Folha de S. Paulo


Visto universal

Eu sempre aconselho: quando você chegar a um país estranho e começar a interagir com as pessoas, diga logo que é brasileiro. Tudo fica mais fácil quando você se identifica dessa maneira –ou pelo menos ficava até esta Copa do Mundo.

A simples declaração da nossa nacionalidade sempre costuma abrir um sorriso em um estrangeiro que estamos conhecendo –mas, agora, depois do nosso fiasco contra a Alemanha, tenho cá minhas dúvidas se isso vai continuar a acontecer. Desconfio que o respeito que o futebol sempre nos conferiu –uma espécie de "laisser passer", ou um "visto universal", que nos abre a porta de qualquer fronteira –esteja ameaçado. Pelo menos por um tempo.

Aprendi a me identificar brasileiro por experiência. Não foi sempre que trazia essa afirmação na ponta da língua. Durante muito tempo –e já com alguns quilômetros rodados–, diverti-me com as tentativas que as pessoas faziam para adivinhar minha nacionalidade.

Tenho traços faciais que podem ser codificados como orientais –mais precisamente do Oriente Médio. E a imagem que os estrangeiros geralmente fazem do "tipo" brasileiro não é essa. Como também não é a do japonês. Ou do loiro de olho azul. Quando peço para alguém que nunca visitou o Brasil descrever como é um brasileiro típico, a primeira sugestão é a de uma pele mais morena, indicando alguma ascendência africana. Geralmente, o estrangeiro não faz ideia de que somos um povo tão diverso.

Antes de eu descobrir os benefícios de falar de cara que sou brasileiro, a resposta que eu geralmente recebia era: "Já sei, você é indiano!". "Brasileiro", eu retrucava desafiante. E vinha a contestação: "Não, você é indiano, tenho certeza!". E a discussão só terminava quando eu mostrava meu passaporte.

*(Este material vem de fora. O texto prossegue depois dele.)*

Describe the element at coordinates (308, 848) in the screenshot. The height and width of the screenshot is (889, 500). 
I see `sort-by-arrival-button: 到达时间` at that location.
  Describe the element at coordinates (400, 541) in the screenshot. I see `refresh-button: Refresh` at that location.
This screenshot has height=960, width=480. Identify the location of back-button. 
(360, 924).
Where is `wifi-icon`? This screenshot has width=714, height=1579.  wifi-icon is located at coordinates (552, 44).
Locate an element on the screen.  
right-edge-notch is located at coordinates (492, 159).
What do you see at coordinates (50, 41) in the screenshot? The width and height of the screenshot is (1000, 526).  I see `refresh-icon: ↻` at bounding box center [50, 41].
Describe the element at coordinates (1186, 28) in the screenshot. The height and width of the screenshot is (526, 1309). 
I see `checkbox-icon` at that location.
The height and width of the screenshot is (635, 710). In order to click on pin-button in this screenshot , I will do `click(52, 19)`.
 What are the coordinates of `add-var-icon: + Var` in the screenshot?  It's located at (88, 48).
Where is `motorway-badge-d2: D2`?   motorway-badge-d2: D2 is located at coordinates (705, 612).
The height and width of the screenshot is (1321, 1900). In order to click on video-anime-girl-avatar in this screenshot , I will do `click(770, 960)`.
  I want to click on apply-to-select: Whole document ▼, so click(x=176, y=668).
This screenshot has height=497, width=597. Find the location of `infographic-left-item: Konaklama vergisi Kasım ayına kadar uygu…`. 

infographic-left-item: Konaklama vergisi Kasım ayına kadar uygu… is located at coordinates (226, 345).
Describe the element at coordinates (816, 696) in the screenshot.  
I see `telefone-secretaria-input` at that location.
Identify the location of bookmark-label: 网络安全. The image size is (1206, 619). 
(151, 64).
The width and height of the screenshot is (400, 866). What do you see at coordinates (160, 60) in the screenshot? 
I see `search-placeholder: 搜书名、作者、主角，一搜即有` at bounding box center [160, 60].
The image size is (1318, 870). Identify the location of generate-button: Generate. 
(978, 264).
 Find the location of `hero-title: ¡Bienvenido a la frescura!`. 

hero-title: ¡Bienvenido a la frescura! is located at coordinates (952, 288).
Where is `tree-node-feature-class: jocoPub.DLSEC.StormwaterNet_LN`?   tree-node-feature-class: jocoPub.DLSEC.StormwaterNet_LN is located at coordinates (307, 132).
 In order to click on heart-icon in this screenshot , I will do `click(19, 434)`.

Depois de várias situações assim, comecei a ver que a reação de quem conversava comigo mudava quase que imediatamente depois que eu "me revelava". "Brasil!", vinha o grito entusiasmado –como se uma alegria inerente ao nosso povo pudesse imediatamente contagiar a todos.

Já tentei buscar explicações razoáveis para essa reação, mas sempre acabo caindo no clichê: o de que, no geral, a imagem que as pessoas têm do Brasil é a de uma gente alegre –muito em função do próprio "cartão-postal" que vendemos mundo afora. Por exemplo, tem sempre o Carnaval, com sua exuberância que fascina o olhar de quem está longe. As campanhas de turismo vendem praias e corpos em perfeita harmonia. Mas é sobretudo o futebol que é nosso maior cartão de visitas. Ou, mais uma vez diante dos acontecimentos recentes, foi até agora.

Não tenho nenhuma viagem internacional planejada para os próximos dias. O que é uma pena, pois gostaria de "testar as águas" da nossa identidade depois da surra que levamos em campo -o tal 7 x 1. Será que ainda receberia um sorriso ao dizer de onde sou? Ou um olhar de piedade?

Mas, talvez, seja melhor eu me poupar desse exercício masoquista. Se não tenho certeza de como serei recebido nos próximos países que visitar, pelo menos sei que, a longo –ou médio– prazo, esse episódio lamentável vai ser só um detalhe.

Sei que logo vou voltar a ver um sorriso quando me apresentar como brasileiro. Que o vexame da semifinal da Copa de 2014 vai ser uma nota de rodapé no meu (no nosso) pedigree. Que, como antes, logo depois de descobrir minha identidade, o estrangeiro vai começar a recitar nomes dos craques da nossa história –Pelé, Romário, Ronaldo, Rivaldo, Neymar.

E que a conversa vai seguir alegre, como se a gente nunca tivesse deixado, nem por breves semanas do inverno de 2014, de ser algo como os embaixadores da felicidade mundial. Porque, eu garanto: é legal ser visto assim. É bom demais viajar pelo mundo e ter as portas abertas pelo simples fato de eu ter nascido aqui. Brasileiro. Brasileiríssimo.

Mas, até lá, quem sabe eu não brinco de ser indiano?!